Download the checkpoints and put them into exp/

Manually:

By commend: (install gdown: pip install gdown)

#baseline:
gdown --id 1Q9vQYnNJ0hXBFwcxdWQgDNmzoW3MLl3h --output exp/baseline.zip

# no-pretrained transformer
gdown --id 1ZULJgBRu2Wb3jxFmGfAHP1v_tjoryFM7 --output exp/no-pretrained_transformer.zip

# pretrained transformer
gdown --id 19Seq18b2JNzOamEQMG1uarKjj27HJkHu --output exp/pretrained_transformer.zip

Inference options:

num_songs: number of midis you want to generate.
out_dir: the folder where the generated midi will be saved.
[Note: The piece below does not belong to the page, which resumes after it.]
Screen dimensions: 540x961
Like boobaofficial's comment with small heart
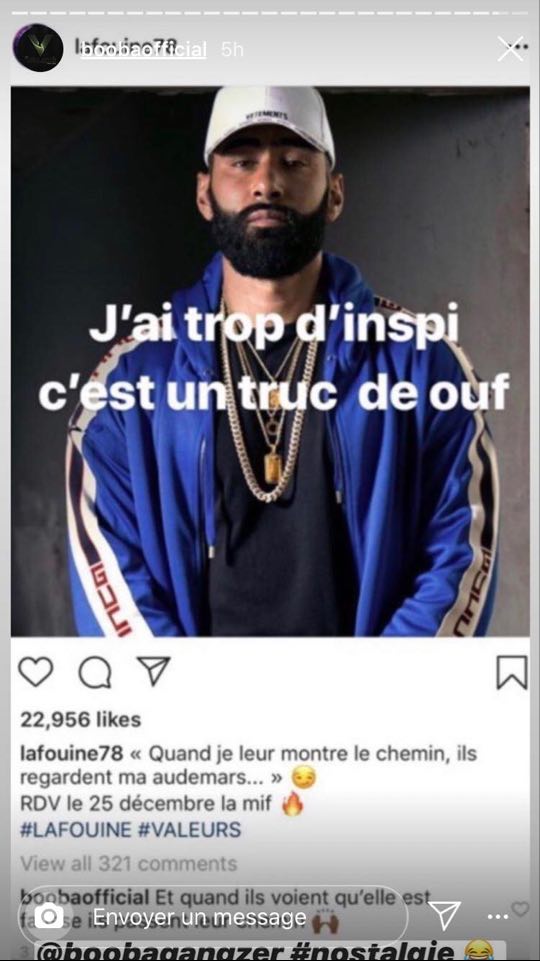[520, 909]
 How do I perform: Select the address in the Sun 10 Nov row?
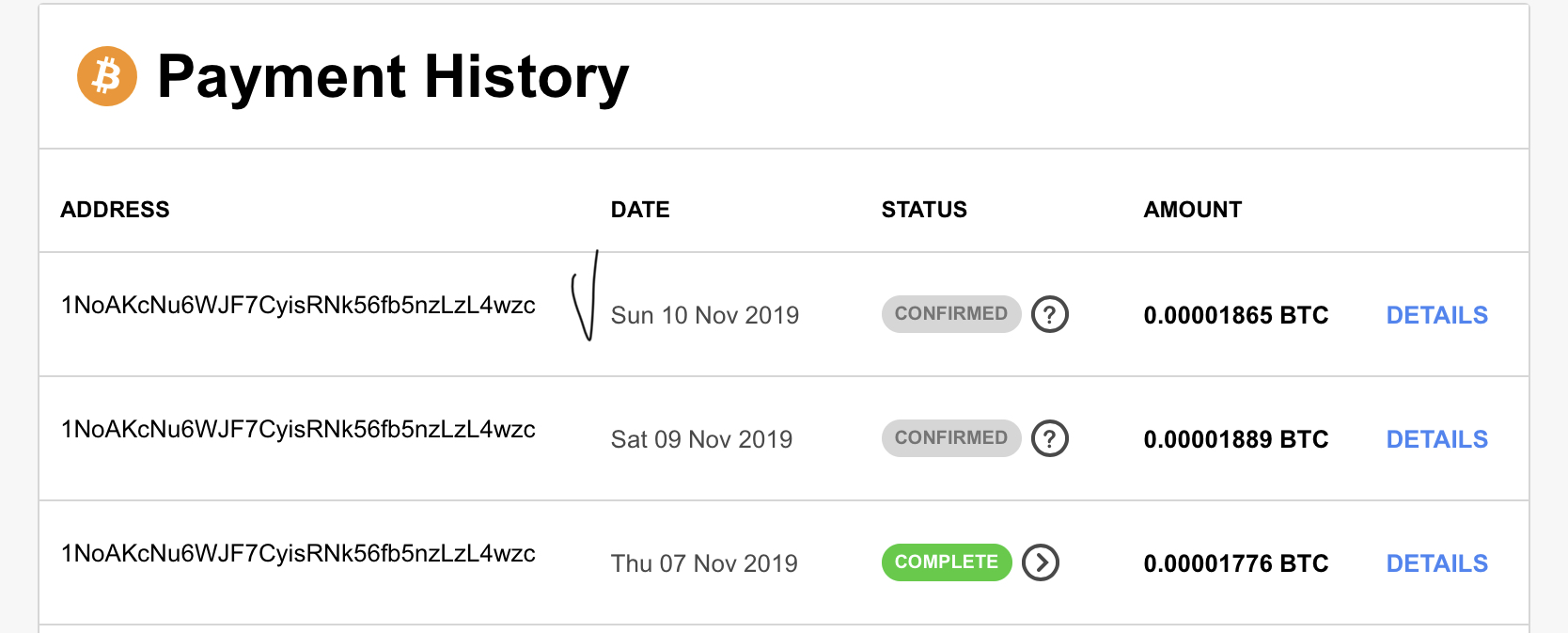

If not specified, midi files will be saved to exp/MODEL_YOU_USED/gen_midis/.
task_type: the task_type needs to be the same as the task specified during training.
- '4-cls' for 4 class conditioning
- 'Arousal' for only conditioning on arousal
- 'Valence' for only conditioning on Valence
- 'ignore' for not conditioning
emo_tag: the target class of emotion you want to assign.
- If the task_type is '4-cls', emo_tag can be: 1,2,3,4, which refers to Q1, Q2, Q3, Q4.
- If the task_type is 'Arousal', emo_tag can be: 1, 2. 1 for High arousal, 2 for Low arousal.
- If the task_type is 'Valence', emo_tag can be: 1, 2. 1 for High Valence, 2 for Low Valence.

Inference

python main_cp.py --mode inference --task_type 4-cls --load_ckt CHECKPOINT_FOLDER --load_ckt_loss 25 --num_songs 10 --emo_tag 1

Train the model by yourself

Prepare the data follow the steps.
training options:

exp_name: the folder name that the checkpoints will be saved.
data_parallel: use data_parallel to let the training process faster. (0: not use, 1: use)
task_type: the conditioning task:
- '4-cls' for 4 class conditioning
- 'Arousal' for only conditioning on arousal
- 'Valence' for only conditioning on Valence
- 'ignore' for not conditioning
a. Only train on EMOPIA: (no-pretrained transformer in the paper)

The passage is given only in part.